*Source data*:
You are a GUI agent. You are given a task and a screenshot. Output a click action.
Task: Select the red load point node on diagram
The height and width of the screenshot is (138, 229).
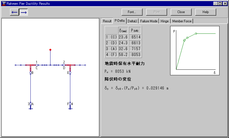(x=50, y=50)
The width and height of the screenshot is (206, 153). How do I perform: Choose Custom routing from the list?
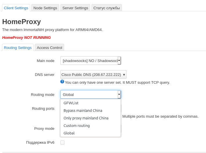[x=77, y=125]
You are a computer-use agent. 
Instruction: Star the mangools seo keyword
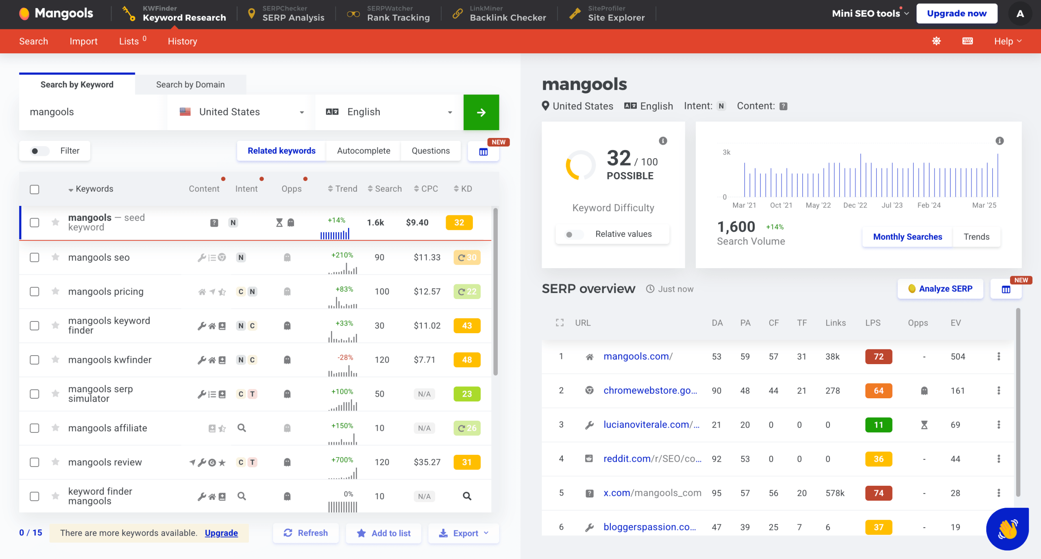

*Written request*: Rewrite the listing with every "screenshot" changed to "screen capture" and nothing else altered. Omit the pictures.

*Problem solution*:
You are a GUI agent. You are given a task and a screen capture. Output a click action.
Task: Select the red load point node on diagram
The height and width of the screen capture is (138, 229).
(x=50, y=50)
The width and height of the screen capture is (206, 153). How do I perform: Choose Custom routing from the list?
[x=77, y=125]
You are a computer-use agent. 
Instruction: Star the mangools seo keyword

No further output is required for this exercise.